EXERCISE OBJECTIVE -
Exactly as written, return every line of the data below apart from the pictures.

Stored entries -
····················
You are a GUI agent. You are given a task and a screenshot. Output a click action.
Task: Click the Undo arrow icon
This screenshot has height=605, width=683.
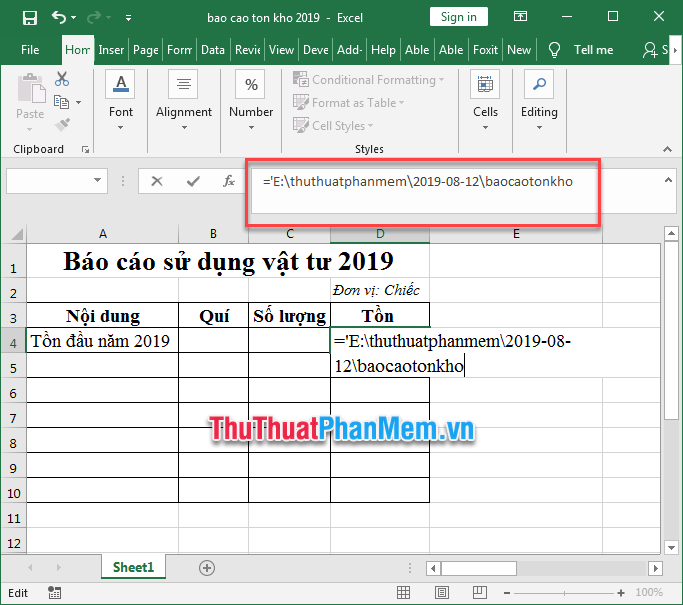pyautogui.click(x=59, y=17)
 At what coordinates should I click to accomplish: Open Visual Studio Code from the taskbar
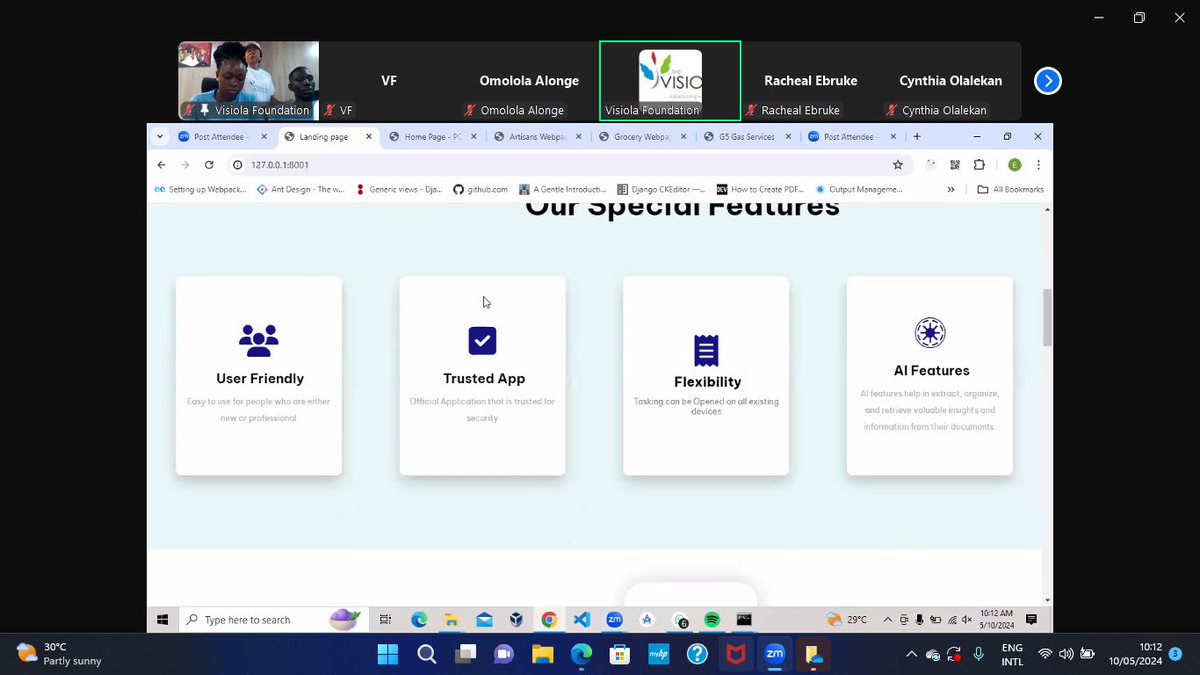[581, 619]
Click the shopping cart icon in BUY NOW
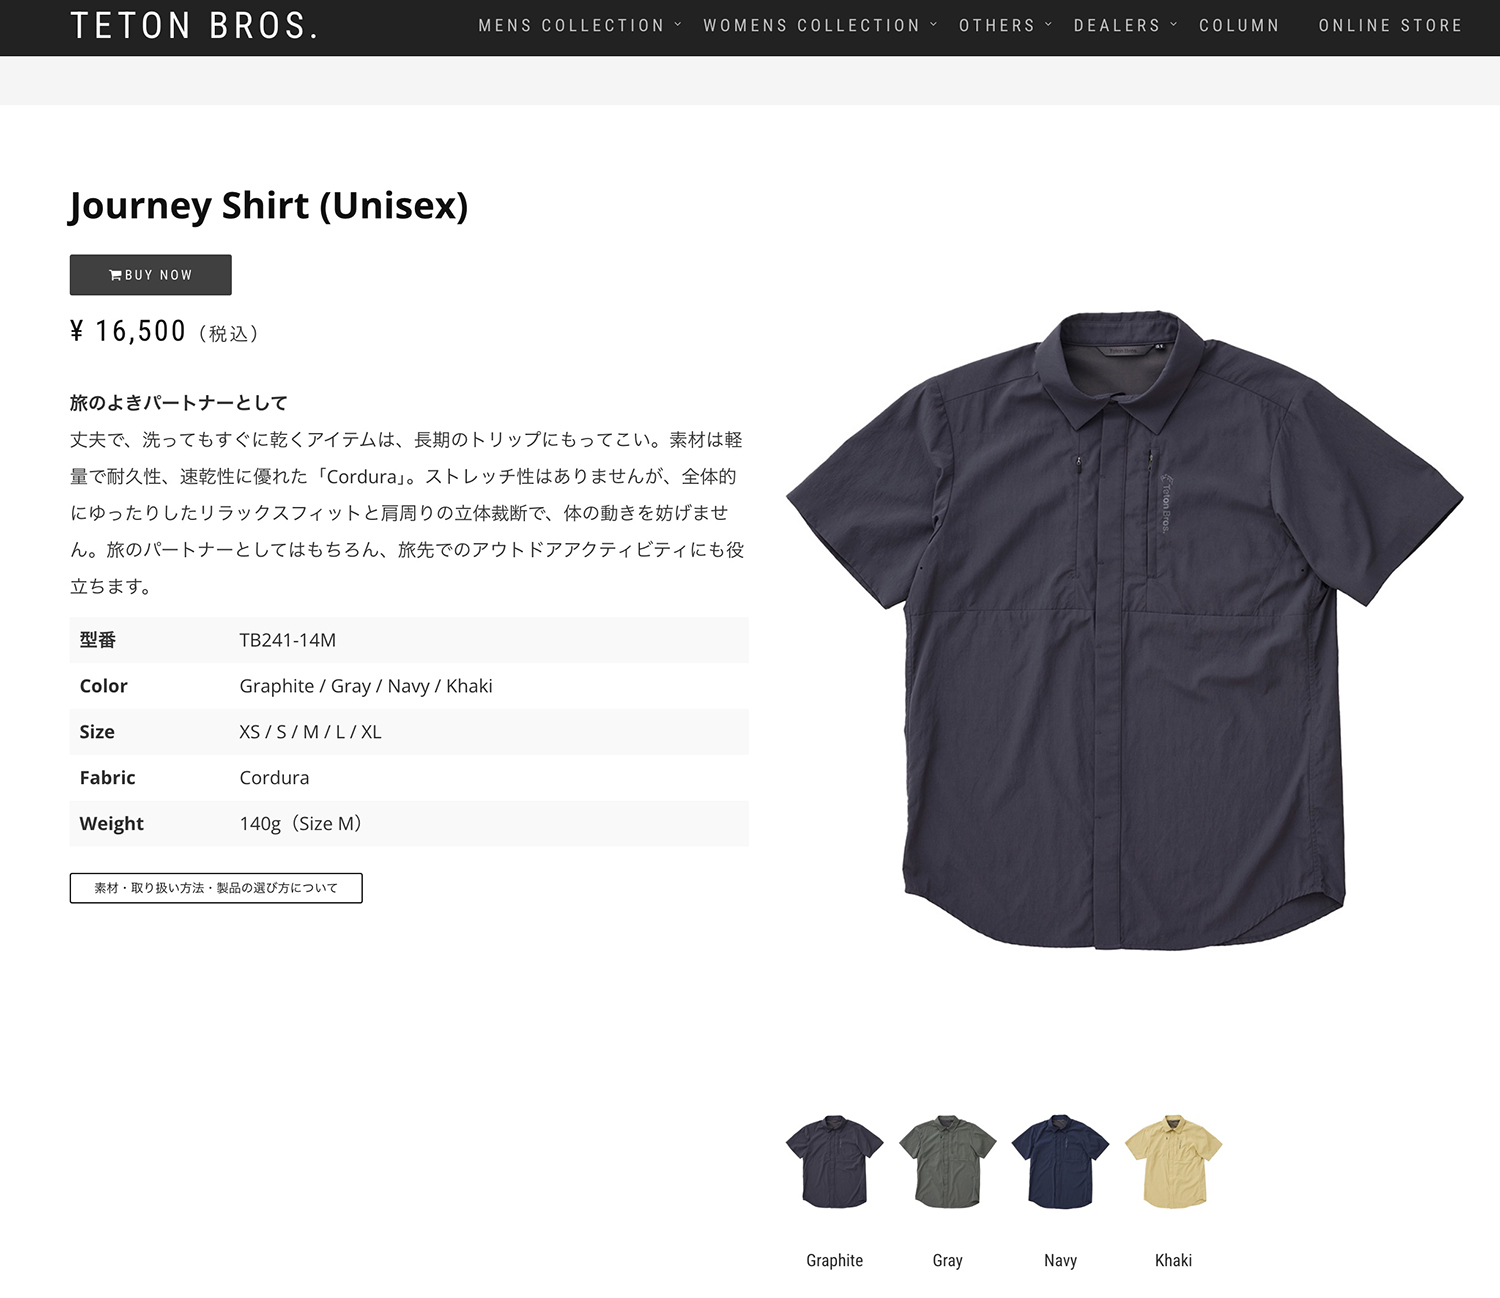Image resolution: width=1500 pixels, height=1298 pixels. click(x=115, y=275)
····················
SOLUTION TO THIS TASK -
You are a GUI agent. You are given a task and a screenshot. Output a click action.
Task: Click the Undo arrow icon
This screenshot has height=605, width=683.
pyautogui.click(x=59, y=17)
 At what coordinates should I click to accomplish: Open Visual Studio Code from the taskbar
[581, 619]
Click the shopping cart icon in BUY NOW
Image resolution: width=1500 pixels, height=1298 pixels. click(x=115, y=275)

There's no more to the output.